Этими словами «представители» выражают всю сущность своих организационных взглядов. И не только своих. Я уверен, что с ними согласятся почти все сторонники «большинства», а сам ЦК не раз выражал свою уверенность в том, что ему принадлежит, в интересах «пролетарской борьбы», неограниченное право «раскассировывать» человеков.
Именно это право и отказывается признать за ним «меньшинство» нашей партии. Основательна ли претензия ЦК? Мы сейчас увидим.

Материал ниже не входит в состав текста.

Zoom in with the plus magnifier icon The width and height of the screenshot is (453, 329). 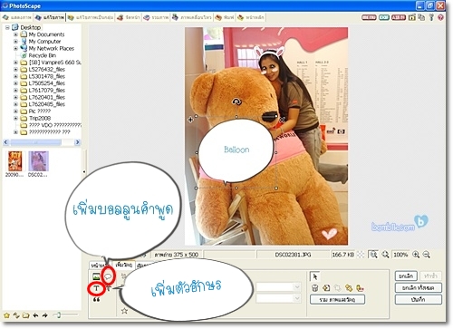tap(416, 255)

Вообразите, что за Центральным Комитетом всеми нами признано пока еще спорное право «раскассирования». Тогда происходит вот что. Ввиду приближения съезда, ЦК всюду «раскассировывает» все недовольные им элементы, всюду сажает своих креатур и, наполнив этими креатурами все комитеты, без труда обеспечивает себе вполне покорное большинство на съезде. Съезд, составленный из креатур ЦК, дружно кричит ему «ура!», одобряет все его удачные и неудачные действия и рукоплещет всем его планам и начинаниям. Тогда у нас, действительно, не будет в партии ни большинства, ни меньшинства, потому что тогда у нас осуществится идеал персидского шаха. Щедрин говорит, что когда Мак-Магонша спросила у этого повелителя «твердых» магометан, издавна пользующихся правом «раскассирования», какая из европейских стран нравится ему больше всех остальных, он, не колеблясь, ответил: «Россия» — и тотчас же кратко пояснил свою мысль: «jamais politique, toujours hourrah! et puis [65] фюить!». У нас тогда будет как раз это самое: «jamais politique, toujours hourrah! et puis... paскассирование...»
65
Никакой политики, все время ура, а потом... (пер. с франц. сост.).

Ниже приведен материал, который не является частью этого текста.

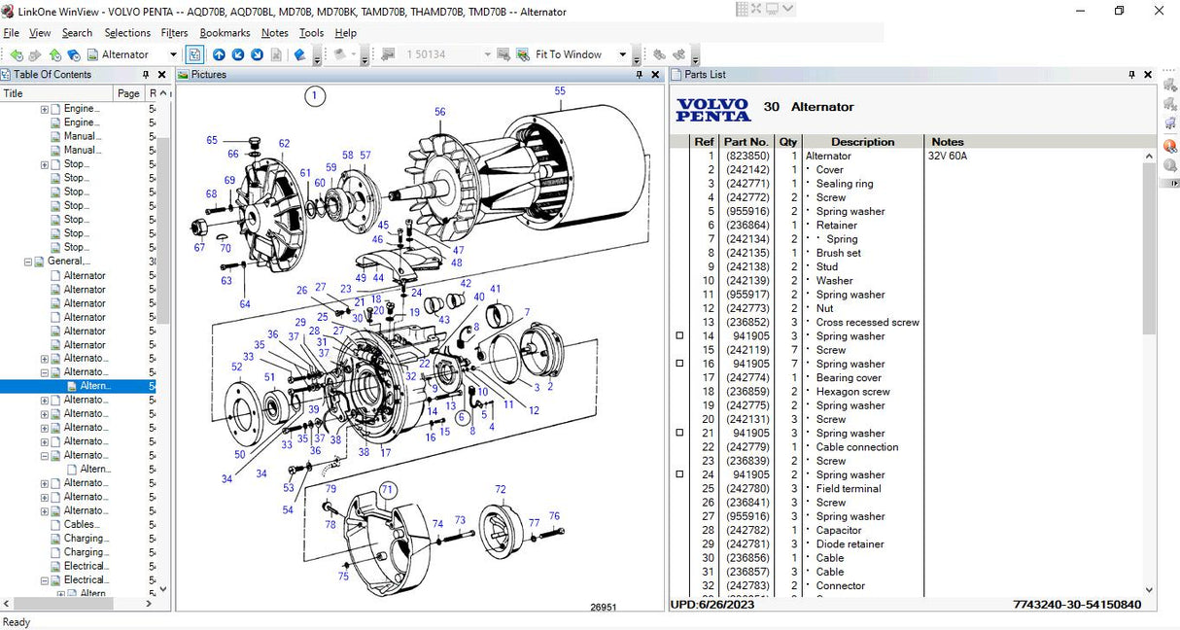This screenshot has width=1180, height=630.
Task: Open the Bookmarks menu
Action: [225, 32]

«Представители» называют это централизмом. Полноте, советники! Это просто-напросто была бы мертвая петля, туго затянутая на шее нашей партии, это — бонапартизм, если не абсолютная монархия старой, дореволюционной «манеры». Вы воображаете, что такой будто бы «централизм» необходим для дела пролетарской борьбы, а я говорю вам, что он не имеет ровно ничего общего с пролетарской борьбой и что самое возникновение мысли о нем в головах русских социал-демократов показывает, что наша партия, к сожалению, еще не вышла из своего детского периода. Такой централизм, наверное, понравился бы покойному Сергею Нечаеву [66] , но он ни в каком случае не может встретить себе одобрения со стороны ортодоксального марксиста, сохранившего обладание своими умственными способностями.
66
Нечаев Сергей Геннадиевич (1847 — 1882), участник российского революционного движения. Организатор тайного общества «Народная расправа», автор «Катехизиса революционера». Применял методы мистификации и провокаций. В 1869 г. в Москве убил по подозрению в предательстве студента И. И. Иванова и скрылся за границу. В 1872 г. выдан швейцарскими властями и в 1873 г. приговорен к 20 годам каторги. Умер в Алексеевском равелине Петропавловской крепости.

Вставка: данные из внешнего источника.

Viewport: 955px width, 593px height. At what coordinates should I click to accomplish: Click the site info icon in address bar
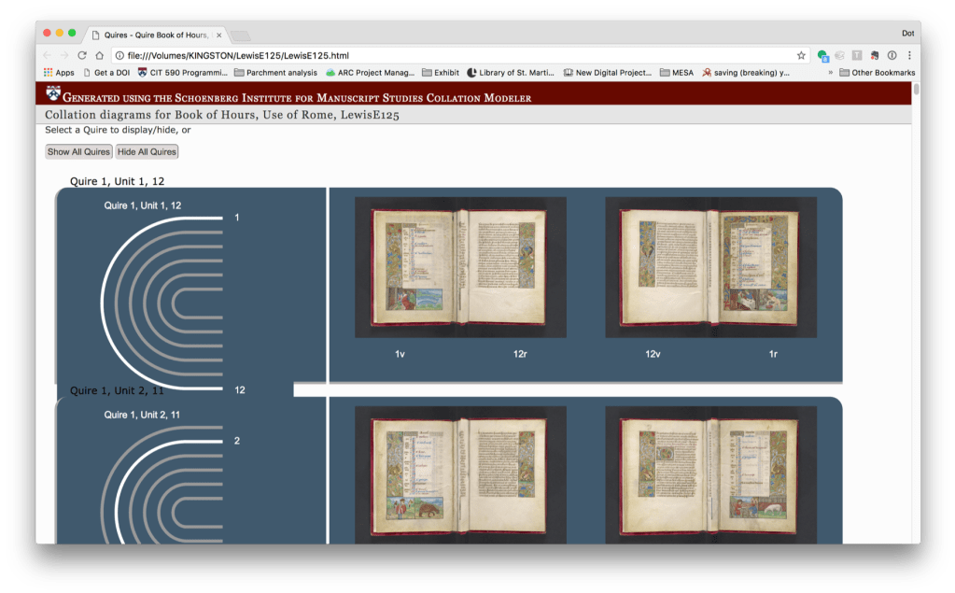[x=119, y=55]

«Представители» продолжают: «Подготовка пролетариата к диктатуре — такая важная организационная задача, что ей должны быть подчинены все прочие. Подготовка состоит, между прочим, в создании настроения в пользу сильной, властной пролетарской организации, в выяснении всего значения ее. Можно возразить, что диктаторы являлись и являются сами собой. Но так не всегда было, и не стихийно, не оппортунистически должно быть в пролетарской партии. Здесь должны сочетаться высшая степень сознательности с беспрекословным повиновением; одна вызывать должна другое». (В примечании они прибавляют: сознание необходимости есть свобода воли.)